- What to produce -
Search the records for the string "agent" and copy every line where it turns up.

- Data extract -
________________________________________

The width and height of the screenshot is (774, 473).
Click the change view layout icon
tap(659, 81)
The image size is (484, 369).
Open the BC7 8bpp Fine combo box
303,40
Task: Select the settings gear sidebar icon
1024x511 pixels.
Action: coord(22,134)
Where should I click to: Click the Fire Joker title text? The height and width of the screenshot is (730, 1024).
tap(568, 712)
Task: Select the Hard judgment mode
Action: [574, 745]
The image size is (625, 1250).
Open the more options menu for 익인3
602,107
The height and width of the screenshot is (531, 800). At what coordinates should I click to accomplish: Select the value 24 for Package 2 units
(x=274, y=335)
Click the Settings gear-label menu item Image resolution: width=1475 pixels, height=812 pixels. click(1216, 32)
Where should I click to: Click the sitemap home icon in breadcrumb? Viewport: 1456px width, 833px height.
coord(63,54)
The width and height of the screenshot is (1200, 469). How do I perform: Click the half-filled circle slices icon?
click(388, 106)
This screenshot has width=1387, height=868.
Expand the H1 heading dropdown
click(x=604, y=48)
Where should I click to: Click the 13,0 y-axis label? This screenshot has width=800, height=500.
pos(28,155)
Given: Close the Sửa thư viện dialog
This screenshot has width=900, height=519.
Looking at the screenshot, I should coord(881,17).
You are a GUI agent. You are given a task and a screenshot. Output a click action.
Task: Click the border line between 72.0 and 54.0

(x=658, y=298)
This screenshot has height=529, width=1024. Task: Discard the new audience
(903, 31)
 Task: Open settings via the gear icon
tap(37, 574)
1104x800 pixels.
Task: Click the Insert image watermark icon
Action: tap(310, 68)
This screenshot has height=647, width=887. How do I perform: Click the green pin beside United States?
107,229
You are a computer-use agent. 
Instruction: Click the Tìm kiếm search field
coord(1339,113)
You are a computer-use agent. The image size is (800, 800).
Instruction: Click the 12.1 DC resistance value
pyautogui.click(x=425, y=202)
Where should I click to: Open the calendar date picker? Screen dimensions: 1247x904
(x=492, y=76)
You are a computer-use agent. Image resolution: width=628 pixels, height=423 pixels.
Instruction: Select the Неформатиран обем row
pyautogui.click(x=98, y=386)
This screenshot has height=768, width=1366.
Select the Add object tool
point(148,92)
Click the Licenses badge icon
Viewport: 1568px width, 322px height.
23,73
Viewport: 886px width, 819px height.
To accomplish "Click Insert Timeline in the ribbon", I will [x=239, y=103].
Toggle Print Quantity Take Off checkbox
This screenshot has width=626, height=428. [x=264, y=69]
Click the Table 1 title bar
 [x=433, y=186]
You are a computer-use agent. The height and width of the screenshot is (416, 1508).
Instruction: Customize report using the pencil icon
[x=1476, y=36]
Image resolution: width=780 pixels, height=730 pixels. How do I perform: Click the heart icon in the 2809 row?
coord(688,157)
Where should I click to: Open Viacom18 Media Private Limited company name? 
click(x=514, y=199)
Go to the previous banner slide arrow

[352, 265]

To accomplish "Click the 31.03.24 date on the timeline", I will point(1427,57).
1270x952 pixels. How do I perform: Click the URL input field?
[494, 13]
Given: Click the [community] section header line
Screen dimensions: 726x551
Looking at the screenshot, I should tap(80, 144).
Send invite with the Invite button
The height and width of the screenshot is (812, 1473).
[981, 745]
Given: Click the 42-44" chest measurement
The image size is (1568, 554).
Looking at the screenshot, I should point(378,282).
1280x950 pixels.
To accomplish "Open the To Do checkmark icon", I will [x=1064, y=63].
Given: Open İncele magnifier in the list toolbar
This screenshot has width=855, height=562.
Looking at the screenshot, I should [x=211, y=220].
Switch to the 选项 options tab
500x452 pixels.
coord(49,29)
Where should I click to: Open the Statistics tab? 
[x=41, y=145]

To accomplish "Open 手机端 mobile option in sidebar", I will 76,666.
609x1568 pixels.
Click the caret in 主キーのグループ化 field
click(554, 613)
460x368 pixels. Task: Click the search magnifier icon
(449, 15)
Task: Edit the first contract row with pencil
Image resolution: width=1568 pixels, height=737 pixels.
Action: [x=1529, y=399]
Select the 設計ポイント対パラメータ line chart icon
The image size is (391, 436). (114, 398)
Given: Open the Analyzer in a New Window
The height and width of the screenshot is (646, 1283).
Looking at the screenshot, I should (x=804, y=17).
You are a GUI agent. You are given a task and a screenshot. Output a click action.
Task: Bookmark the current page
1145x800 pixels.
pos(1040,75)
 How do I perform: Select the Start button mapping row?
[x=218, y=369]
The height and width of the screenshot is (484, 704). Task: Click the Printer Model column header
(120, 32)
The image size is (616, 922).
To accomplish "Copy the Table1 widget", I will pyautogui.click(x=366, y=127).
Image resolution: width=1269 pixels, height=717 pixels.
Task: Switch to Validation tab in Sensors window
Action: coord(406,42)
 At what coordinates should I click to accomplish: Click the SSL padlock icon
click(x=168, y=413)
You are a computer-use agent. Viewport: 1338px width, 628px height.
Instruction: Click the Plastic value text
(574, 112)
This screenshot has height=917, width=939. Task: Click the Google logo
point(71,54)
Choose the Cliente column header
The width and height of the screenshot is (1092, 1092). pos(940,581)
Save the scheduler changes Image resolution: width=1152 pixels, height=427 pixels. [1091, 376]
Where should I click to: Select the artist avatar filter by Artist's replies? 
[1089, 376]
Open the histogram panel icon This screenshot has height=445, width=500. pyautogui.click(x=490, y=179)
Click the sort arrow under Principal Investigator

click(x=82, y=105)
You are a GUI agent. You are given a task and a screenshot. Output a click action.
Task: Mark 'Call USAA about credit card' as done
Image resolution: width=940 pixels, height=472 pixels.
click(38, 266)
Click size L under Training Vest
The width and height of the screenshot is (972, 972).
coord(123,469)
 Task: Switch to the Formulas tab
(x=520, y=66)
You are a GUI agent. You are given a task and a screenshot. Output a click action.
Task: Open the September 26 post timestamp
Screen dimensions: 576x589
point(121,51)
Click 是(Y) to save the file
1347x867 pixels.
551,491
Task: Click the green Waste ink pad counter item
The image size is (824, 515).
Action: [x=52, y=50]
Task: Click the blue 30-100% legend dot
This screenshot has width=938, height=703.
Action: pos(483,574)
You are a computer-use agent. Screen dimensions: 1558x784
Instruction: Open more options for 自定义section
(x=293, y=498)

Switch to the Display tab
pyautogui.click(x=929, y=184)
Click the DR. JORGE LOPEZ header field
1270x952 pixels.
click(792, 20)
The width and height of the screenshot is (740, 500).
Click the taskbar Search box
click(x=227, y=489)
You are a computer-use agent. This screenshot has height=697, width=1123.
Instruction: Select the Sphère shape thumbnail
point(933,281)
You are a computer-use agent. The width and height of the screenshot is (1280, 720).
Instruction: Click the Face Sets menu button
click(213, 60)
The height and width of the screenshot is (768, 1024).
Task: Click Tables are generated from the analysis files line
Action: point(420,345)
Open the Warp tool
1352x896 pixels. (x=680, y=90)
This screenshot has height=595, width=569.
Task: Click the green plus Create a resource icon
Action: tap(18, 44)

________________________________________

- Written response -
You are a GUI agent. You are given a task and a screenshot. Output a click action.
You are a computer-use agent. 
You are a computer-use agent. The image size is (800, 800).
You are a computer-use agent. Image resolution: width=628 pixels, height=423 pixels.
You are a computer-use agent. The height and width of the screenshot is (416, 1508).
You are a GUI agent. You are given a task and a screenshot. Output a click action.
You are a computer-use agent. Viewport: 1338px width, 628px height.
You are a GUI agent. You are given a task and a screenshot. Output a click action.
You are a GUI agent. You are given a task and a screenshot. Output a click action.
You are a computer-use agent. Screen dimensions: 1558x784
You are a computer-use agent. This screenshot has height=697, width=1123.
You are a computer-use agent. The width and height of the screenshot is (1280, 720).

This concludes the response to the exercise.